Exercise objective: Review the listing and copy each line that holds the word "agent".

(Beginning of The input)

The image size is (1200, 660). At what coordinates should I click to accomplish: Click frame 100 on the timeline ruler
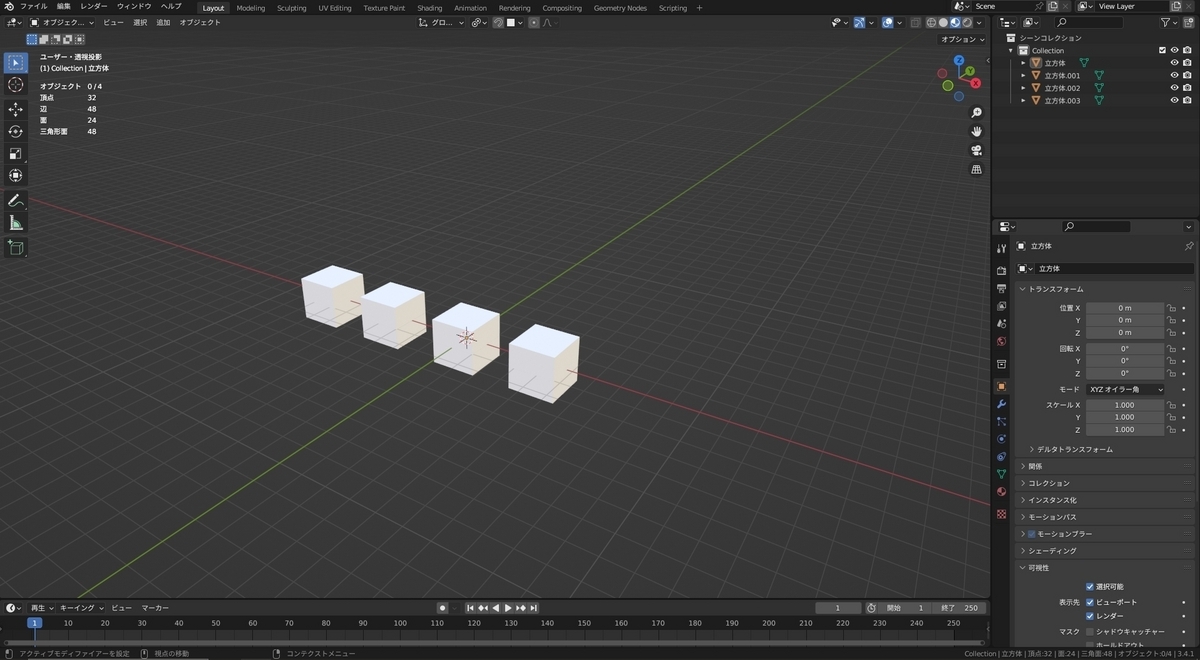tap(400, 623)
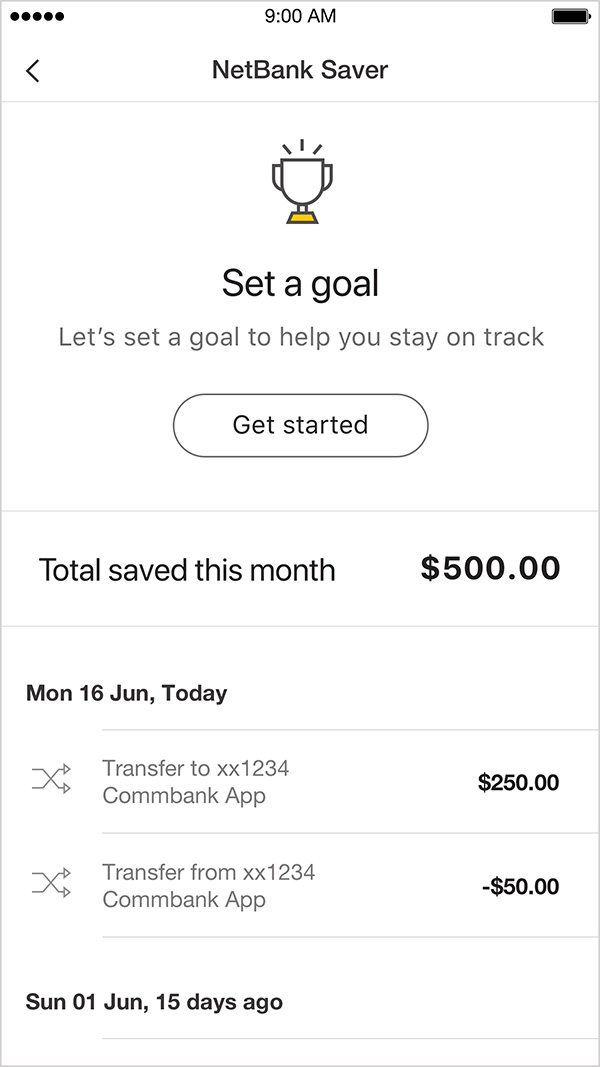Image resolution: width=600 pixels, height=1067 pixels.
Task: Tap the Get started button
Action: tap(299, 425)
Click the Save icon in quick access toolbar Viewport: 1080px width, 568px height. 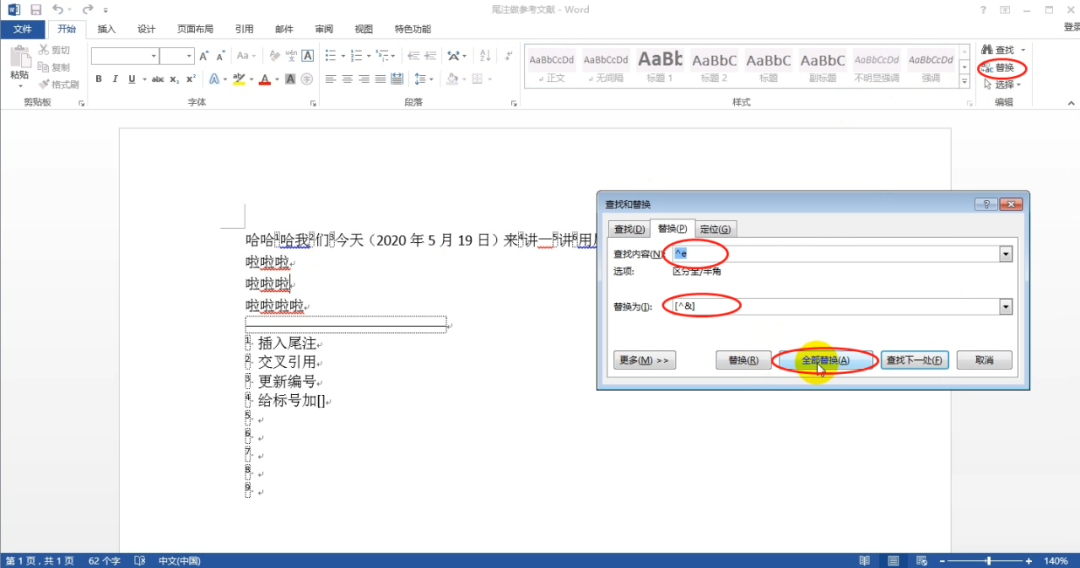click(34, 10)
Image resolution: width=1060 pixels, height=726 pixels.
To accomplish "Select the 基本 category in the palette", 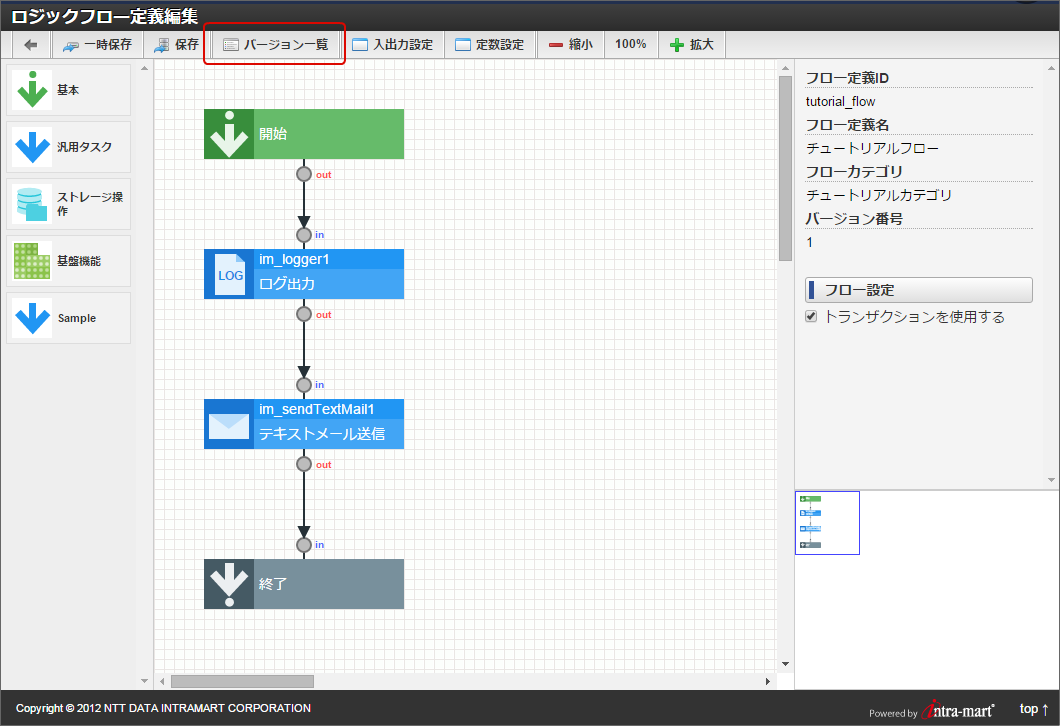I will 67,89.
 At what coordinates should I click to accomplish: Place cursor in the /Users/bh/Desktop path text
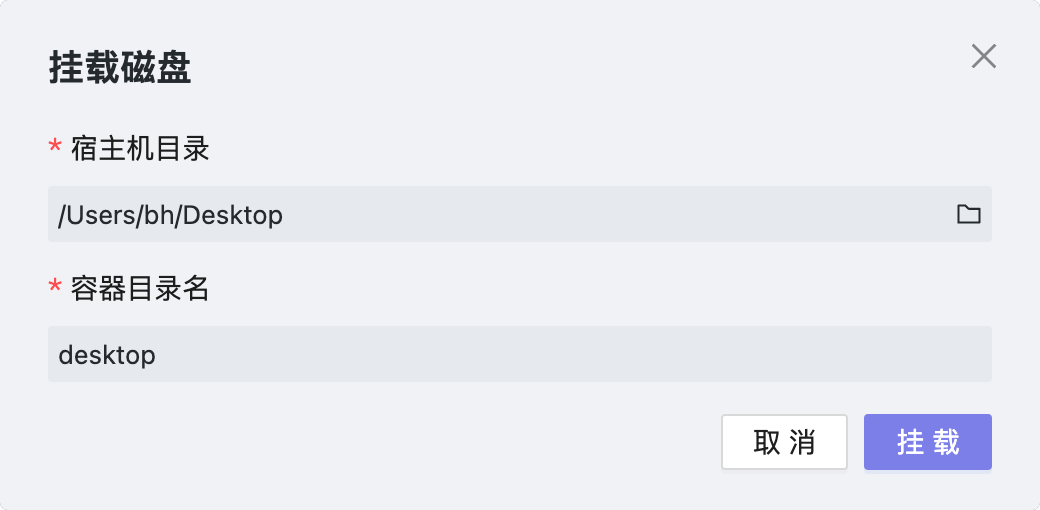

(End of The input)
(Beginning of The input)

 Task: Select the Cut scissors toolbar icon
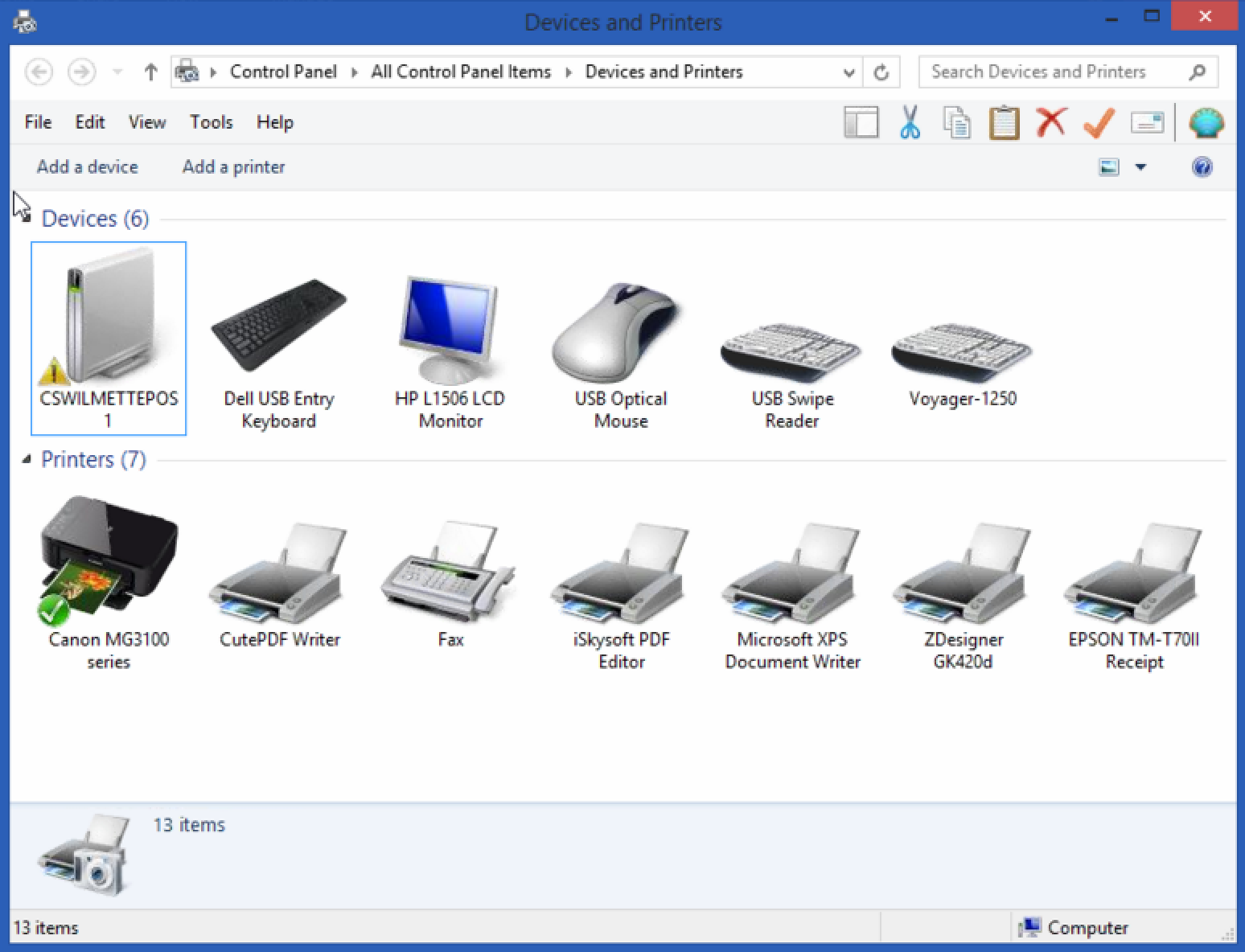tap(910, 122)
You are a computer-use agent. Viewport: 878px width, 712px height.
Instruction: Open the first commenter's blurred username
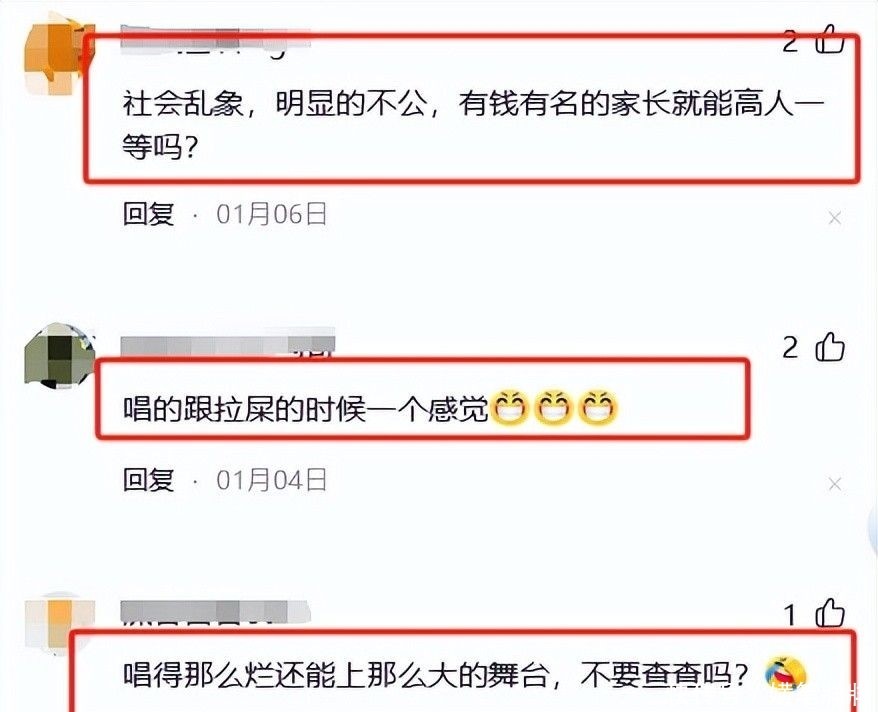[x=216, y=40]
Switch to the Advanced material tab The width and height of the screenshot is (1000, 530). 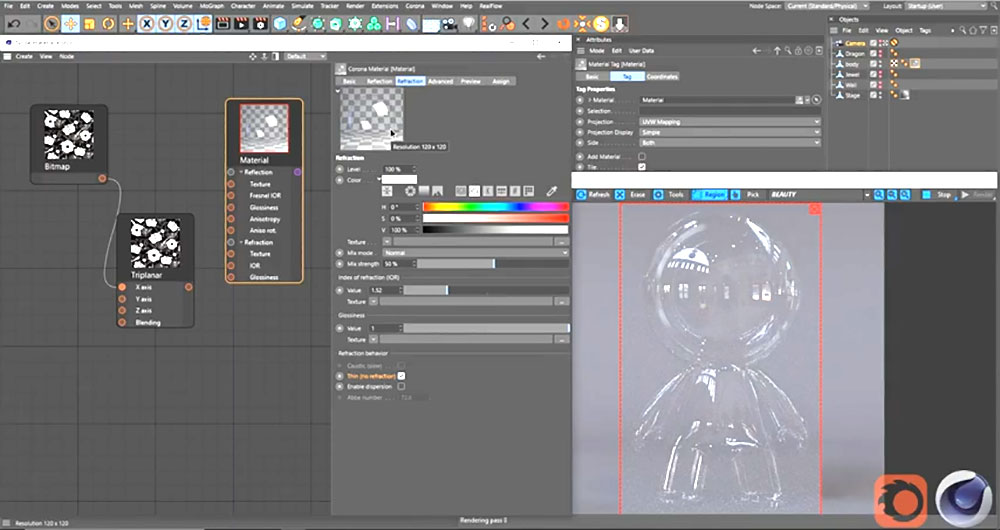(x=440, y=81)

(End of The input)
(Beginning of The input)

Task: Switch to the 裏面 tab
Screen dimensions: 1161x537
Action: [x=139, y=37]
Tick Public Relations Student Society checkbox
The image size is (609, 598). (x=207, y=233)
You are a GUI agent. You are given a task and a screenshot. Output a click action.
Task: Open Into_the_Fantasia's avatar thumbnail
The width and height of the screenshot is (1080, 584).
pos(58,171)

(End of The input)

Worked solution:
You are a computer-use agent. Viewport: 878px width, 712px height.
You are a GUI agent. You are given a task and a screenshot. Output a click action.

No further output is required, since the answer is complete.